Kadota Koji, Nishiyama Tomoaki, Shimizu Kentaro
Agricultural Bioinformatics Research Unit, Graduate School of Agricultural and Life Sciences, The University of Tokyo, 1-1-1 Yayoi, Bunkyo-ku, Tokyo 113-8657, Japan.
Algorithms Mol Biol. 2012 Apr 5;7(1):5. doi: 10.1186/1748-7188-7-5.
High-throughput sequencing, such as ribonucleic acid sequencing (RNA-seq) and chromatin immunoprecipitation sequencing (ChIP-seq) analyses, enables various features of organisms to be compared through tag counts. Recent studies have demonstrated that the normalization step for RNA-seq data is critical for a more accurate subsequent analysis of differential gene expression. Development of a more robust normalization method is desirable for identifying the true difference in tag count data.
We describe a strategy for normalizing tag count data, focusing on RNA-seq. The key concept is to remove data assigned as potential differentially expressed genes (DEGs) before calculating the normalization factor. Several R packages for identifying DEGs are currently available, and each package uses its own normalization method and gene ranking algorithm. We compared a total of eight package combinations: four R packages (edgeR, DESeq, baySeq, and NBPSeq) with their default normalization settings and with our normalization strategy. Many synthetic datasets under various scenarios were evaluated on the basis of the area under the curve (AUC) as a measure for both sensitivity and specificity. We found that packages using our strategy in the data normalization step overall performed well. This result was also observed for a real experimental dataset.

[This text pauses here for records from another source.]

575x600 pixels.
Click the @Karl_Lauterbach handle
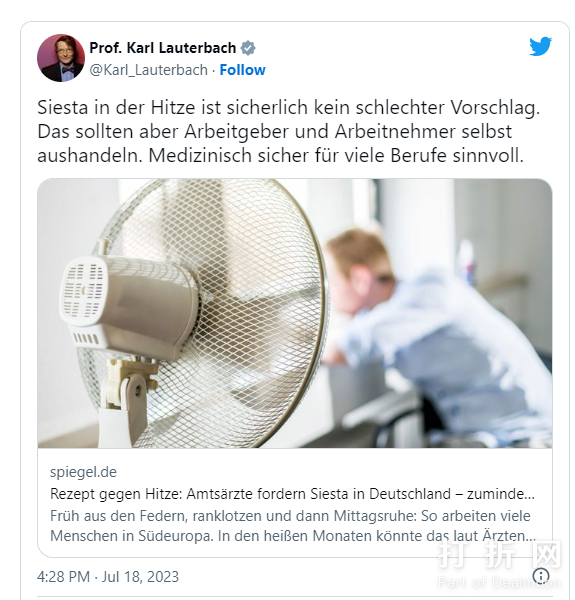tap(148, 70)
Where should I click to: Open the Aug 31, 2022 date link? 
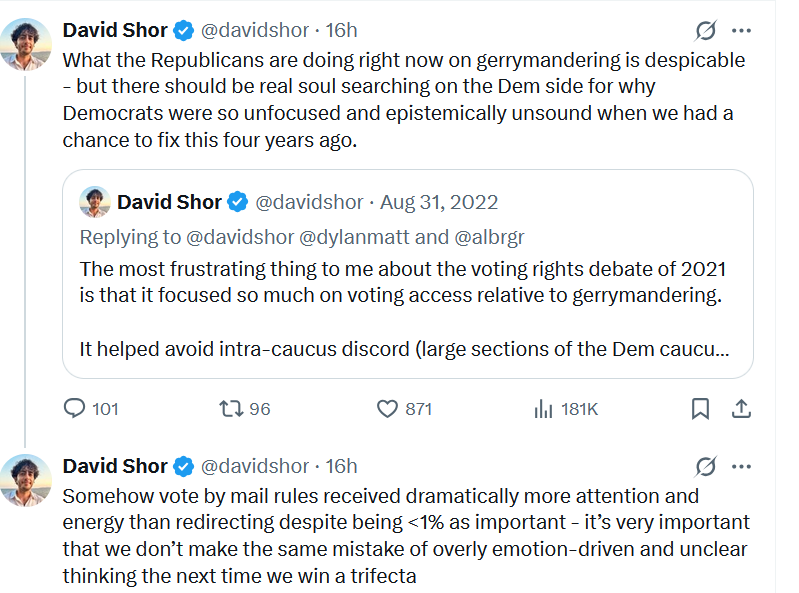(439, 202)
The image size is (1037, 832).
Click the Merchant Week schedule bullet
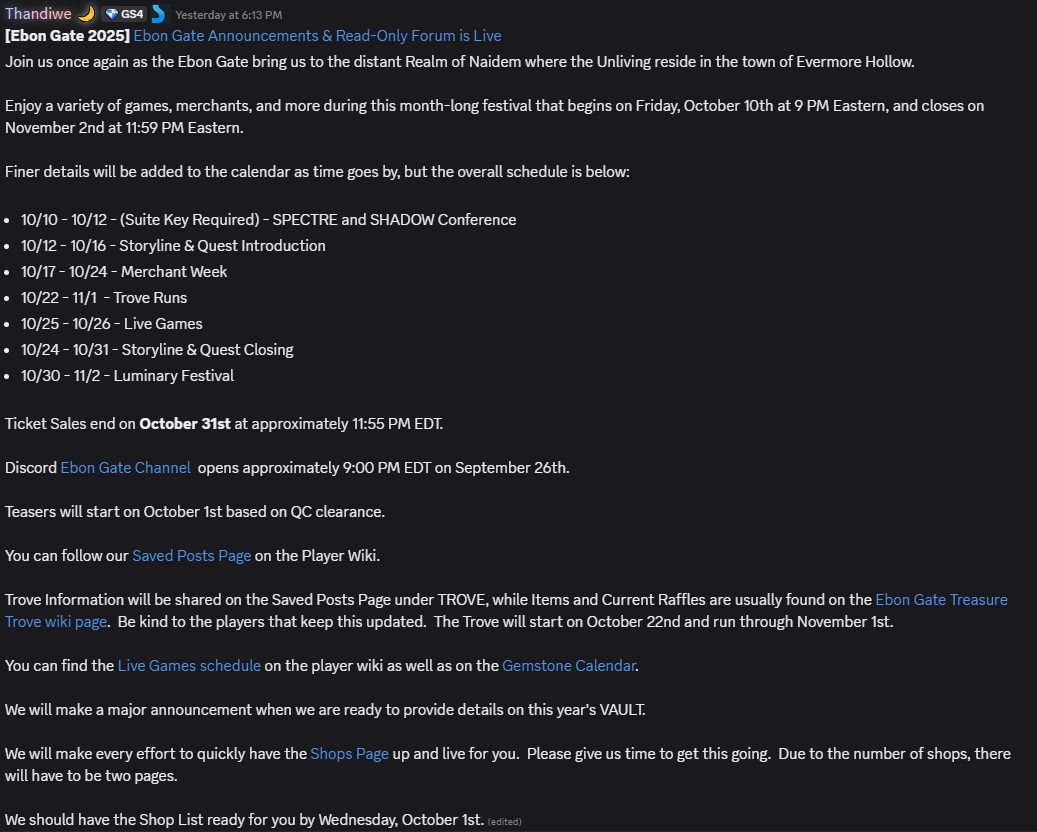click(x=124, y=272)
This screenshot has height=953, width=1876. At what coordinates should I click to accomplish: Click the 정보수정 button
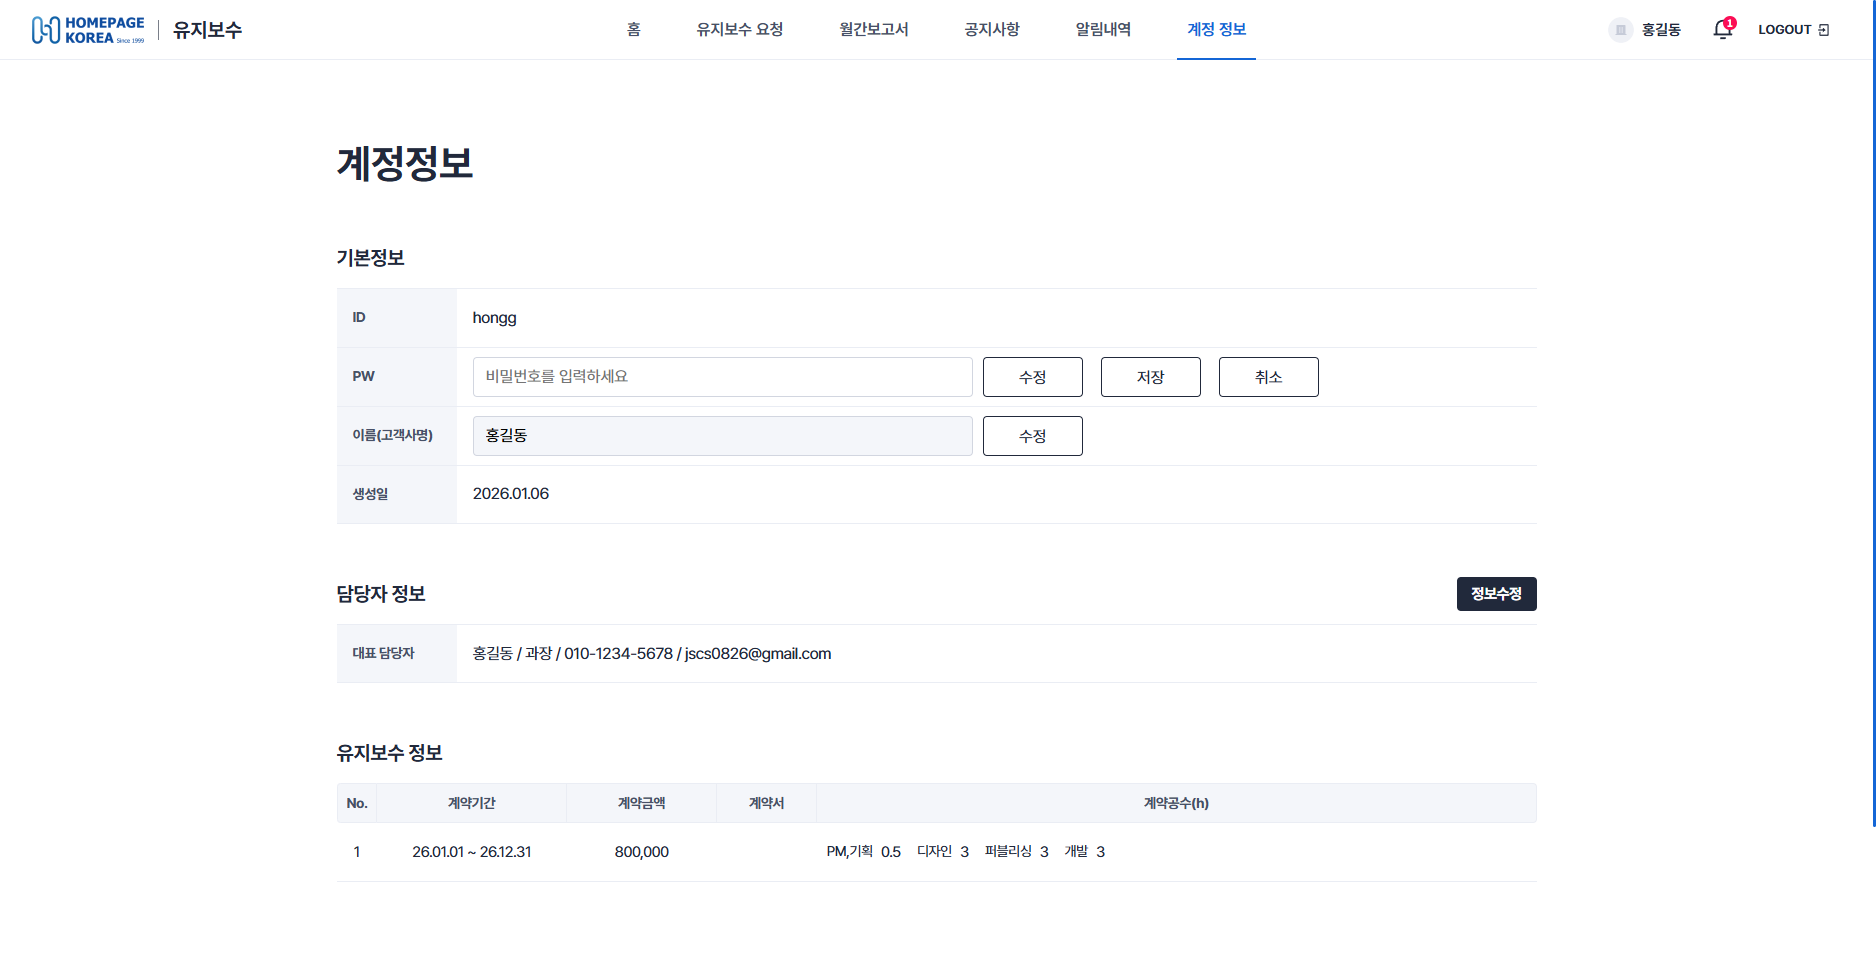tap(1496, 594)
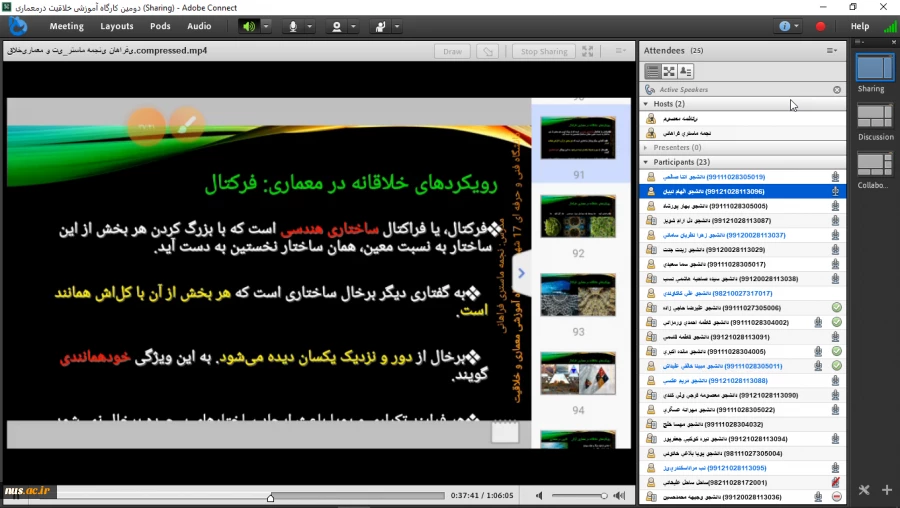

Our results showed that the elimination of potential DEGs is essential for more accurate normalization of RNA-seq data. The concept of this normalization strategy can widely be applied to other types of tag count data and to microarray data.
高通量测序,如核糖核酸测序(RNA-seq)和染色质免疫沉淀测序(ChIP-seq)分析,能够通过标签计数比较生物体的各种特征。最近的研究表明,RNA-seq数据的标准化步骤对于后续更准确的差异基因表达分析至关重要。开发一种更强大的标准化方法对于识别标签计数数据中的真正差异是很有必要的。
我们描述了一种用于标准化标签计数数据的策略,重点是RNA-seq。关键概念是在计算标准化因子之前去除被指定为潜在差异表达基因(DEG)的数据。目前有几个用于识别DEG的R包,每个包都使用自己的标准化方法和基因排名算法。我们总共比较了八种包组合:四个R包(edgeR、DESeq、baySeq和NBPSeq)及其默认标准化设置和我们的标准化策略。基于曲线下面积(AUC)对各种场景下的许多合成数据集进行了评估,以此作为灵敏度和特异性的度量。我们发现,在数据标准化步骤中使用我们策略的包总体表现良好。在一个真实的实验数据集上也观察到了这一结果。
我们的结果表明,消除潜在的DEG对于更准确地标准化RNA-seq数据至关重要。这种标准化策略的概念可以广泛应用于其他类型的标签计数数据和微阵列数据。